### EXERCISE
Pull out each line in the listing below that has the word "screenshot" in it and write those lines down.

● ● ● ● ● ● ●

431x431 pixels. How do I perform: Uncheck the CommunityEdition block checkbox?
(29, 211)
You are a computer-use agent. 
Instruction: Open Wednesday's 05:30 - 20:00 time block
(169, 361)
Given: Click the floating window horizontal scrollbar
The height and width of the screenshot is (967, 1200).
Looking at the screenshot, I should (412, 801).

● ● ● ● ● ● ●

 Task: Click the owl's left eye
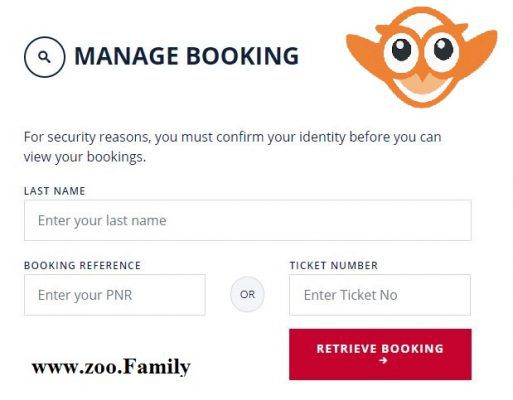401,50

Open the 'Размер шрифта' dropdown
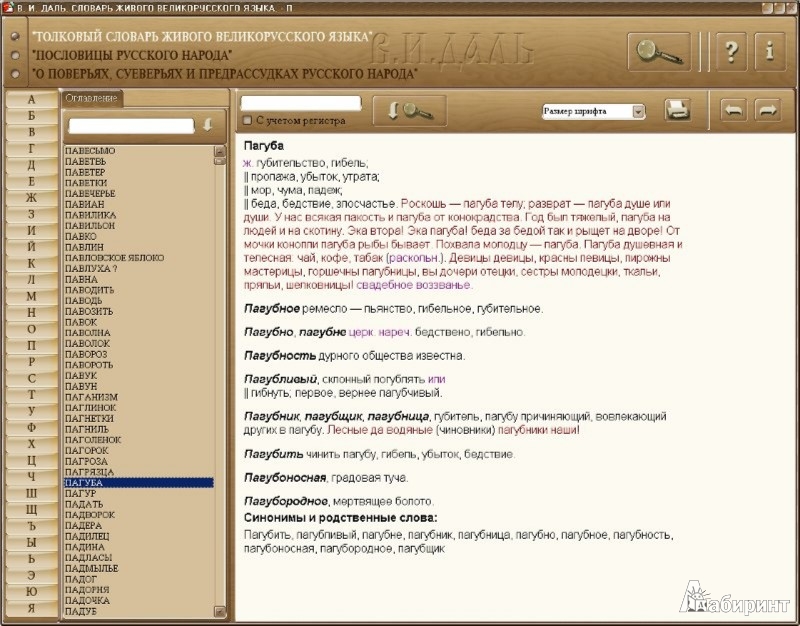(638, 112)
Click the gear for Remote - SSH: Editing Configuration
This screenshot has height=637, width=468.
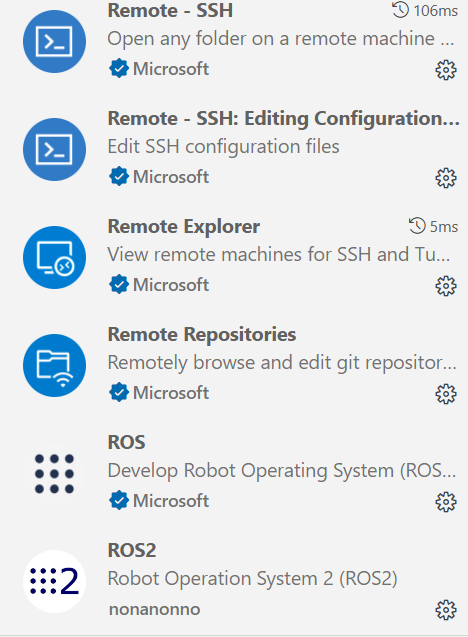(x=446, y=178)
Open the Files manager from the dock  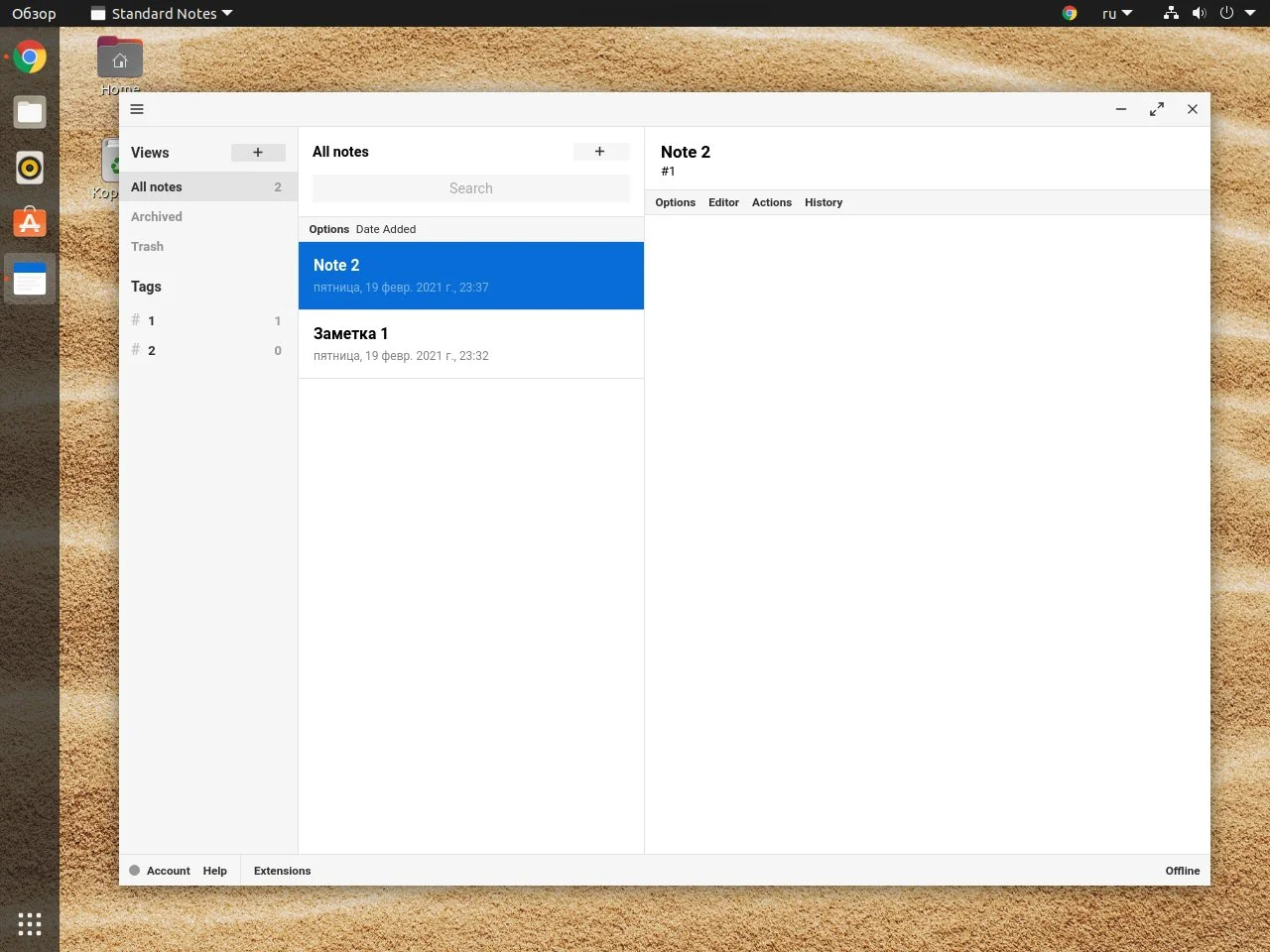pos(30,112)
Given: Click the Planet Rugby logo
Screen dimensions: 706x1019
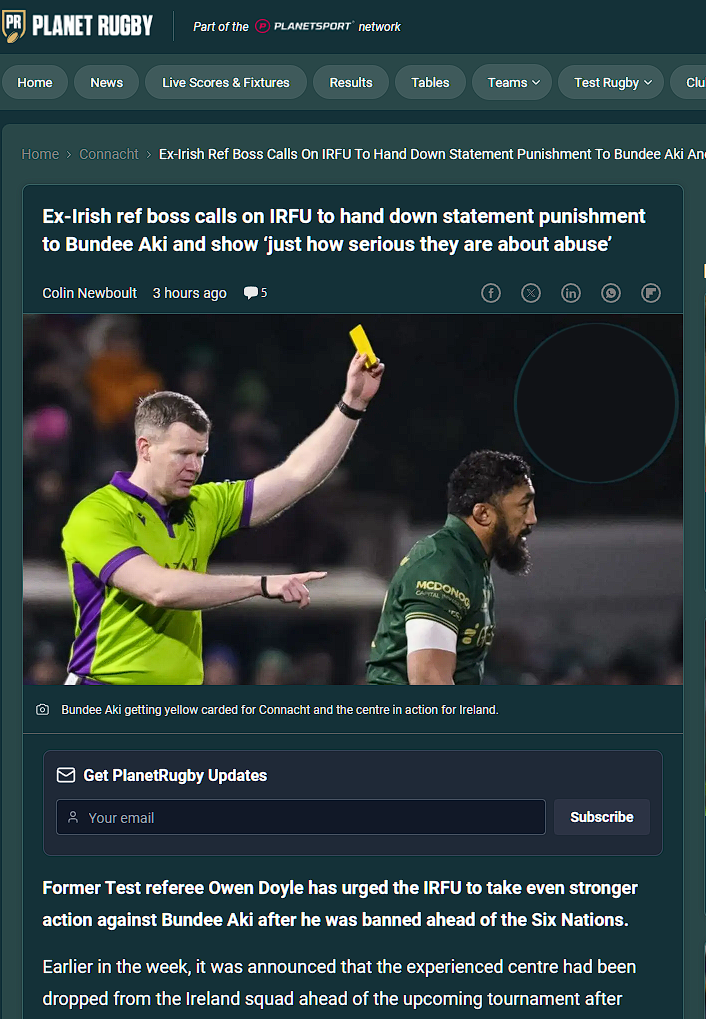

● ● ● ● ● ● ●

### THE OUTPUT
The height and width of the screenshot is (967, 1200).
Looking at the screenshot, I should (412, 801).
This screenshot has height=637, width=468.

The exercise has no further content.